Gandalf is a spin-off from the blocked toilet pipes and the week stay in Puerto Del Ray marina, Fajardo needed to fix them. Wandering around the capital city, San Juan, in our hire car we came across a bicycle shop. They happened to have my Christmas present in stock. A gleaming new bicycle is now tucked away awaiting Christmas day. Until then, Gollywog gets chased by some very large and aggressive dogs in the wilds of Puerto Rico. I am not impressed with these canine packs. It seems you either brave the heavy traffic of the populated areas or risk being torn to bits by packs of wild dogs in the rural wilds.
If it's not vicious dogs it is jelly fish. The great big dinner plate ones we encountered in Sun Bay, Vieques and Puerto Patillas didn't sting, even when I kicked them. However, the box jelly fish stings are particularly nasty and had me in severe pain with fluid pouring from the sting sites. There had been no jelly fish for the previous two days at the glorious island of Caja de Muerto (coffin island). This nominated wildlife park, with its outstanding beach and clear waters, attracts weekend visitors from Ponce on mainland Puerto Rico. Anchoring is not allowed. We anchored for 5 days. Mostly, it was just us, the endangered turtles, Berty the massive barracuda and the security guard that inhabited the place. The jelly fish visited for one day. It was the only lovely anchorage we had discovered in Puerto Rico so we made the most of it before lack of water and fresh provisions drove us to Ponce.

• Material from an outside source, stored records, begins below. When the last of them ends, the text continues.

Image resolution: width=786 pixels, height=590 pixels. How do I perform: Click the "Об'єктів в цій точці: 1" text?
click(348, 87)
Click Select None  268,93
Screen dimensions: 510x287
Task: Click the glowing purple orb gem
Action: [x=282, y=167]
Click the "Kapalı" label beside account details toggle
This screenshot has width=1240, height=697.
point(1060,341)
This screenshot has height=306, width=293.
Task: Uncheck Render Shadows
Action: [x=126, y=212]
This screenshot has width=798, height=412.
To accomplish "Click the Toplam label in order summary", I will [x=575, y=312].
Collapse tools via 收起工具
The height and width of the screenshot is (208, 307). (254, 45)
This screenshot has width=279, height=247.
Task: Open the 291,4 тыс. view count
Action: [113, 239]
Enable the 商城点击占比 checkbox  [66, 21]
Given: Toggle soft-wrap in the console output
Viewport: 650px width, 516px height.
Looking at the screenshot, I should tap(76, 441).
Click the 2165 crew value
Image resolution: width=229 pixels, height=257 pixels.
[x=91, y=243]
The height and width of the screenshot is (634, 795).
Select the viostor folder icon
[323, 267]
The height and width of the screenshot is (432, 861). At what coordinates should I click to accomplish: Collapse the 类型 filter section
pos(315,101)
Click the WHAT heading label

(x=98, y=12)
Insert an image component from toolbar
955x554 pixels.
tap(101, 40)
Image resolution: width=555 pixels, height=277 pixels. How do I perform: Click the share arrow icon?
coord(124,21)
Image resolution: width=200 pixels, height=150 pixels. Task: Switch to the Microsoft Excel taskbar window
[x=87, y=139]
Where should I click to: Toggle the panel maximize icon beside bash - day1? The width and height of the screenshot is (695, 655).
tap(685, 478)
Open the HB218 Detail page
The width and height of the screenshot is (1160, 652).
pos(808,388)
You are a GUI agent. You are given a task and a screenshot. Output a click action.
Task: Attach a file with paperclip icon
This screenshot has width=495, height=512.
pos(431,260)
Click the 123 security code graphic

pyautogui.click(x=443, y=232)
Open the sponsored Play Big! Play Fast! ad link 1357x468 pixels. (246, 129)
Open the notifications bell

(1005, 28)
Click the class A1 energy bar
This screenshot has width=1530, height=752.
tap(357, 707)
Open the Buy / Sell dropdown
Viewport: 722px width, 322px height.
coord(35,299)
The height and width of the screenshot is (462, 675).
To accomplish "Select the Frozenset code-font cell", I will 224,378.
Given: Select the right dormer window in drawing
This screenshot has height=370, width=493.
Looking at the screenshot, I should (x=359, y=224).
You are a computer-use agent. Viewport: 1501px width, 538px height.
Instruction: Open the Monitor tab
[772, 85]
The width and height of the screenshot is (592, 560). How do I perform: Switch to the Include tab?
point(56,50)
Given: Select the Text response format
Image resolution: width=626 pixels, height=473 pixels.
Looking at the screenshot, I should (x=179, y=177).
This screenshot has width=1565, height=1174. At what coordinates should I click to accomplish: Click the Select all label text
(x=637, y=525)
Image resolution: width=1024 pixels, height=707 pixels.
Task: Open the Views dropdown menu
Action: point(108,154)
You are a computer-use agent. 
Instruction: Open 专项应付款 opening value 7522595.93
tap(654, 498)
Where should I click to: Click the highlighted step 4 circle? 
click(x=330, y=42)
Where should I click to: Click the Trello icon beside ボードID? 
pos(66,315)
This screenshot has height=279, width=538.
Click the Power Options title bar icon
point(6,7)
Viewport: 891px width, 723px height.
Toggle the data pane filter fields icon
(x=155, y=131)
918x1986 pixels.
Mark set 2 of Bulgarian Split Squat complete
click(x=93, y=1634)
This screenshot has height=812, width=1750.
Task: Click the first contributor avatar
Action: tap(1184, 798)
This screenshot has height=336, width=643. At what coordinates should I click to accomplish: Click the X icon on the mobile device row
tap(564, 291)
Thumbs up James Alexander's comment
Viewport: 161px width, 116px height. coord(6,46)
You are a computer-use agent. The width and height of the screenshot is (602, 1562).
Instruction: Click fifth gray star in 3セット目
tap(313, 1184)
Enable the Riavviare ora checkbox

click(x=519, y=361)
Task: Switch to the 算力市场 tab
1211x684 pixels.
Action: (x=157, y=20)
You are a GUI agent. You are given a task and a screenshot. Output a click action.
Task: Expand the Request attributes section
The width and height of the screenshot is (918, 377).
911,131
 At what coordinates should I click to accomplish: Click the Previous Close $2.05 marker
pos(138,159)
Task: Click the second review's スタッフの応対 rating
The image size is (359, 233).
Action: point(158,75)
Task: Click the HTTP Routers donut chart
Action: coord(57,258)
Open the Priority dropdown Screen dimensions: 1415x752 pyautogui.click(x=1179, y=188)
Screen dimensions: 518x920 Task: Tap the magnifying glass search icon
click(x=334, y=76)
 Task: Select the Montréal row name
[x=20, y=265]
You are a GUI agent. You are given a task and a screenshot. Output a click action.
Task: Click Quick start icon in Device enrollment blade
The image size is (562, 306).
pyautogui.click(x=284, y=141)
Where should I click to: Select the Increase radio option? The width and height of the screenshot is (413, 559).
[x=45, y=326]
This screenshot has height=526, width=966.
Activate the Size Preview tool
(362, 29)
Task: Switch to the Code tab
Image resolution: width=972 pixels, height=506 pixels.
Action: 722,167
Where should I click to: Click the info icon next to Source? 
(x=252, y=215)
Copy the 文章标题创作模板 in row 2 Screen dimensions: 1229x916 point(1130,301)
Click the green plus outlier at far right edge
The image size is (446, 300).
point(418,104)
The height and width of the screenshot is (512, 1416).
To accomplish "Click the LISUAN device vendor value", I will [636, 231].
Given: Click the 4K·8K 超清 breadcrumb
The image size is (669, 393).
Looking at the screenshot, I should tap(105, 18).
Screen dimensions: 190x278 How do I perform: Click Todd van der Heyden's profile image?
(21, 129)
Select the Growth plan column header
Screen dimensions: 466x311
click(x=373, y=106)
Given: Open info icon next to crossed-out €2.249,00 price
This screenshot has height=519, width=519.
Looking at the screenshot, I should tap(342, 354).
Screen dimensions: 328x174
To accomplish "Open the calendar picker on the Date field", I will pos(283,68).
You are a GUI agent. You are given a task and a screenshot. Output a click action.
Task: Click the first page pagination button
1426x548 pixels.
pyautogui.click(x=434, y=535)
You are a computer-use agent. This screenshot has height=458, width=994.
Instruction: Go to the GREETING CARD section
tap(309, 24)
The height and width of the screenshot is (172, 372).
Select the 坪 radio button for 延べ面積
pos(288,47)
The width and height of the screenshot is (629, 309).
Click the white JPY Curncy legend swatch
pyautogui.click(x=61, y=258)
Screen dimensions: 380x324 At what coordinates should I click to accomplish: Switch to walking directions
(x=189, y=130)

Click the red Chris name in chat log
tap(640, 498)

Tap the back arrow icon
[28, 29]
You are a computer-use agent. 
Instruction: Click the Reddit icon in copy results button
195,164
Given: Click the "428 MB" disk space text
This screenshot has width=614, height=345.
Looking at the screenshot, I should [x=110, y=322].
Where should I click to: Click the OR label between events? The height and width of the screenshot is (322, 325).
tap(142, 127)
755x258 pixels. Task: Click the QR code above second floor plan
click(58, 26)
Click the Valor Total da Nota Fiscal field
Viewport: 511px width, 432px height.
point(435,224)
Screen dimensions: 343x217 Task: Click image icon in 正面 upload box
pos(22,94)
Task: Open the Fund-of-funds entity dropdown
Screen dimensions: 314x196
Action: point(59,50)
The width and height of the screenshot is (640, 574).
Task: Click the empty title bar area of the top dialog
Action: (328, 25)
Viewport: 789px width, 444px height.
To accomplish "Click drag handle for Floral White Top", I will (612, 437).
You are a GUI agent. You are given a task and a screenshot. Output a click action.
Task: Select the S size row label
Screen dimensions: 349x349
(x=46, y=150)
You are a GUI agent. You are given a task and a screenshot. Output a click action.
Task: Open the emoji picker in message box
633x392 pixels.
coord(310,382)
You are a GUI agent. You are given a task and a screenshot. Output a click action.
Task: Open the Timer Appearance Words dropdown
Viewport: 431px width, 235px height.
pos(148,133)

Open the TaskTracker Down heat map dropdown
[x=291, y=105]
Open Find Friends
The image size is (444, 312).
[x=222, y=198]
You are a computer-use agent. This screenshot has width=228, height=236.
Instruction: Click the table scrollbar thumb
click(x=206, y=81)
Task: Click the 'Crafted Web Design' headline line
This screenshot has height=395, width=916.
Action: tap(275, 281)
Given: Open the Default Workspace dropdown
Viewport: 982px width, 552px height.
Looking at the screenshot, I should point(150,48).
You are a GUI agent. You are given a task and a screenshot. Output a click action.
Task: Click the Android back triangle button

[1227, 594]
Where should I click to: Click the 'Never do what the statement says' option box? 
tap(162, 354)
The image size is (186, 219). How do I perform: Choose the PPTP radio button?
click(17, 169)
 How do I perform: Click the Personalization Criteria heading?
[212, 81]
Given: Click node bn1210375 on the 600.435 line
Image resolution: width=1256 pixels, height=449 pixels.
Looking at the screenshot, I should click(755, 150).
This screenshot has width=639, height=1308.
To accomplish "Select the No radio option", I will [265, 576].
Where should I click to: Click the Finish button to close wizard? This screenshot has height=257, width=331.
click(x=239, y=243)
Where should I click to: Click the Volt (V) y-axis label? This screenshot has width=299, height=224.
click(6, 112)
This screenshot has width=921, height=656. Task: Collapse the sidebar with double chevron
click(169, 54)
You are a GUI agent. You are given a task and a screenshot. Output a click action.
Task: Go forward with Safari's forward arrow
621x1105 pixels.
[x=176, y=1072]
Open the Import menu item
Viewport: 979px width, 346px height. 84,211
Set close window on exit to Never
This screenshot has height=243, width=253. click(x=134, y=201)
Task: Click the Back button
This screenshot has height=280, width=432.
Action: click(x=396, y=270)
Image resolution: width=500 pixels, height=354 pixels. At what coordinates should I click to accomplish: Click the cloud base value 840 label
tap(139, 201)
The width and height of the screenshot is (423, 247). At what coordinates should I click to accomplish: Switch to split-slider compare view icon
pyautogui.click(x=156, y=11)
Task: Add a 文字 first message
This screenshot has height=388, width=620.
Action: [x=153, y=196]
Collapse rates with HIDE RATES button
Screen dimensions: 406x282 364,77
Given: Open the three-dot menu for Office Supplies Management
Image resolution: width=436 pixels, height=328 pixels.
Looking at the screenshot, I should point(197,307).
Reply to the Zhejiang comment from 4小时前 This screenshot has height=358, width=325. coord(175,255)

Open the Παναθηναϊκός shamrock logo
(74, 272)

Pressed for time, we crossed the Mona Passage to the Dominican Republic with rougher conditions than we would have liked. The winds went from gale force to calm within 12 hours leaving us bouncing on the waves in the dark. Compensation came by way of vivid phosphorescence and a shooting star display to rival that of the Perseids. Our passage coincided with the peak of the Geminid shower and the dark of the moon. It was spectacular! Great sparkling trails lit up the sky in an almost continuous stream. We had not seen such vivid stars or such a display since our crossing to Madeira a couple of years ago. Still, we were pleased when we dropped anchor off the island of Saona. According to the Mayans, the world ends shortly and this seems like an excellent place to await it. After it is over, we will move on to Marina Zarpar in Boca Chica where we can remedy our illegal squatter status by officially checking-in to the Dominican Republic.